La rivoluzione sostenibile della CSRD
Rispetto a tutto quanto si è fatto finora – bilanci di sostenibilità, rating, certificazioni e così via – la nuova direttiva Europea rappresenta un “salto quantico”. «Fin qui sono stati usati sistemi di analisi e misurazione della sostenibilità realizzati su base volontaria, non sempre certificati, di solito centrati su quanto è stato fatto piuttosto che su quello che si intende fare», ha spiegato Daniele Testi, presidente dell’associazione SOS LOGistica e di Piano 23, in occasione di un recente webinar sul tema, organizzato da Osservatorio TCR.
Tra gli elementi che caratterizzando la direttiva CSRD ci sono invece:
- L’obbligo di revisione e certificazione da terza parte indipendente.
- Standard ESRS (European Sustainability Reporting Standard) uguali per tutti.
- L’analisi di doppia materialità (impatti dell’azienda verso l’esterno e viceversa).
- Gli obblighi minimi di rendicontazione.
- L’indicazione di obiettivi di sostenibilità e azioni previste.
- L’obbligo di coinvolgere gli stakeholder.
La direttiva prevede inoltre un graduale coinvolgimento di un numero crescente di imprese. Tempi e modi di questo allargamento sono però ancora da definire. La Commissione europea ha infatti di recente presentato una proposta (pacchetto “Omnibus”) di “alleggerimento” degli impegni rispetto alle prime indicazioni fornite nella Direttiva.
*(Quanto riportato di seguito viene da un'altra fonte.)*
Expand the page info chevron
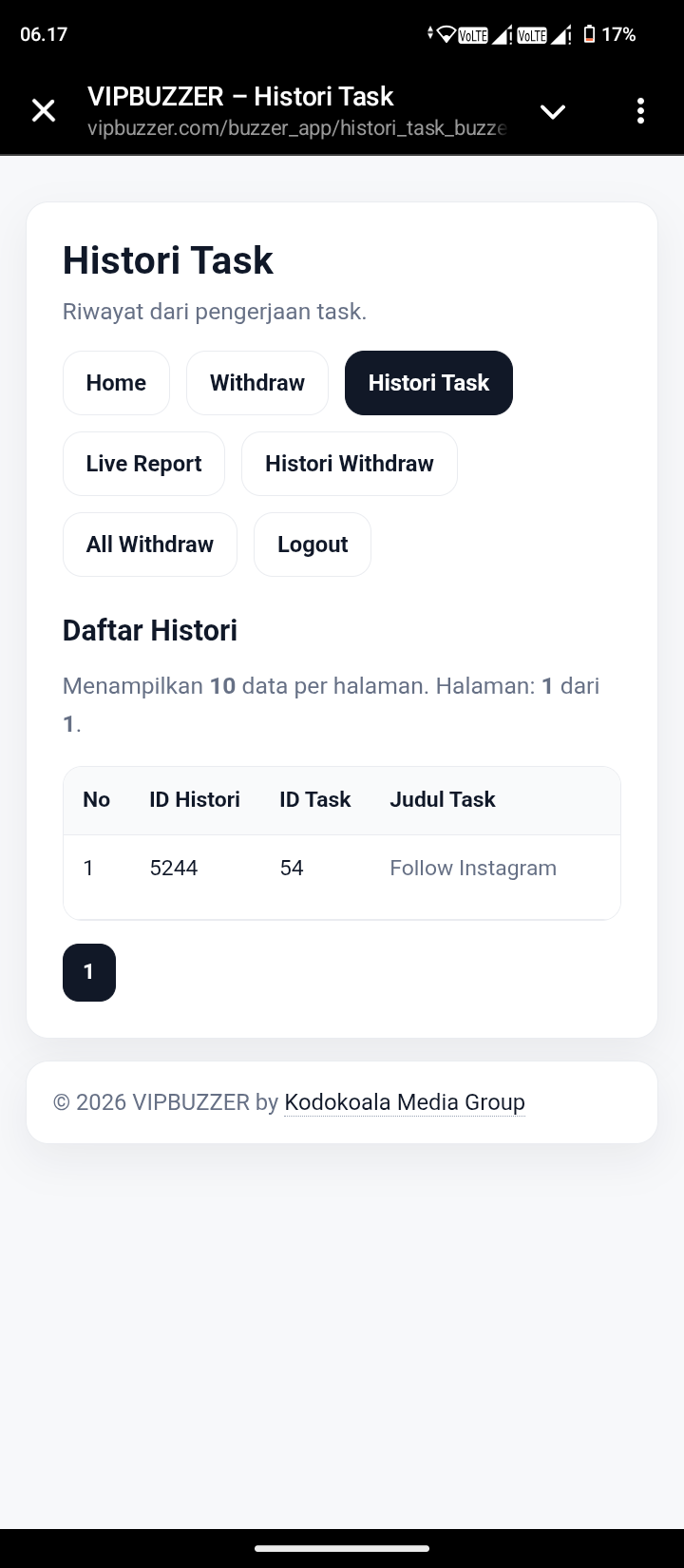The width and height of the screenshot is (684, 1568). tap(552, 111)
In ogni caso, è quasi certo che in comparti coma la logistica e il trasporto molte imprese, se non tutte, saranno chiamate a fornire informazioni puntuali sulle proprie emissioni di gas serra e di inquinanti come SOX, polveri sottili e così via.
Quante emissioni producono trasporti e logistica
Conoscere quanta CO₂ viene prodotta nella propria catena fornitura diventa dunque imprescindibile per tanti. La norma ISO 14083 definisce questo calcolo come la somma delle emissioni prodotte lungo l’intera catena, che a sua volta è costituita da molteplici elementi detti TCE (Transport Chain Element), come i diversi hub (magazzini, Ce.Di., transit point), ma anche i possibili rientri a vuoto. «Calcolare le emissioni può sembrare semplice, ma passare da tonnellate a tonnellate/km si rivela complesso per molti – ha indicato Testi – Ci sono aziende che magari conoscono i propri consumi, ma non hanno quelli dei vettori. E raramente i dati sono disponibili con un click».
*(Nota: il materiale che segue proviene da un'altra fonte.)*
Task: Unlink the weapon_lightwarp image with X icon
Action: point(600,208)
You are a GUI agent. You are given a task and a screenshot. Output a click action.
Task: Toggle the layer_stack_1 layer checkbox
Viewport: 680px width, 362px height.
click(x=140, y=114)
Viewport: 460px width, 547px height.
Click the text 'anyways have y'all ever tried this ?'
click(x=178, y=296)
Figura 2 - ISO 14083. Calcolo delle emissioni di gas serra

Ridurre la complessità per gestire grandi volumi di dati
La sfida non sta tanto però nella raccolta dei dati di cui, anzi, le aziende sono sempre più spesso sommerse. «Alle aziende non interessa scambiare dati, ma avere informazioni utili al momento giusto», ha affermato nel suo intervento Giuseppe Luscia, ECR project manager GS1 Italy.
L’aumento della platea di imprese direttamente o indirettamente coinvolte dall’obbligo di rendicontazione CSRD evidenzia l’esigenza di gestire con efficienza grandi volumi di dati. «Sempre più saranno necessari strumenti che permettano anche alle aziende più piccole di raccogliere e comunicare le proprie informazioni – ha indicato Luscia – Che questo accada è anche nell’interesse delle grandi che devono dare rincontro rispetto agli Scope 3. In filiere come l’alimentare, questi ultimi pesano tantissimo».
Occorreranno poi anche un linguaggio comune standard, processi omogenei, confrontabili e, laddove possibile, automatizzati. «Lo scopo ultimo non è la rendicontazione fine a se stessa – ha concluso Luscia – ma anche e soprattutto portare le informazioni all’interno delle aziende perché siano utilizzate nei processi di miglioramento».
Gli strumenti GS1 Italy
GS1 Italy mette già oggi a disposizione delle aziende una serie di strumenti utili a migliorare le prestazioni di sostenibilità. Ad esempio:
- Ecologistico₂, il tool online che permette di simulare azioni per una gestione più sostenibile del network.
- Ecogentra, la piattaforma digitale, sviluppata da GS1 Italy Servizi e GreenRouter, per il calcolo della CO₂e e lo scambio di informazioni ambientali, basata su set di dati standard e certificata in linea con i principali protocolli internazionali.
Entrambi questi strumenti aiutano a risolvere in parte la complessità data dal dover gestire una molteplicità di relazioni da cui ottenere informazioni utili per il business.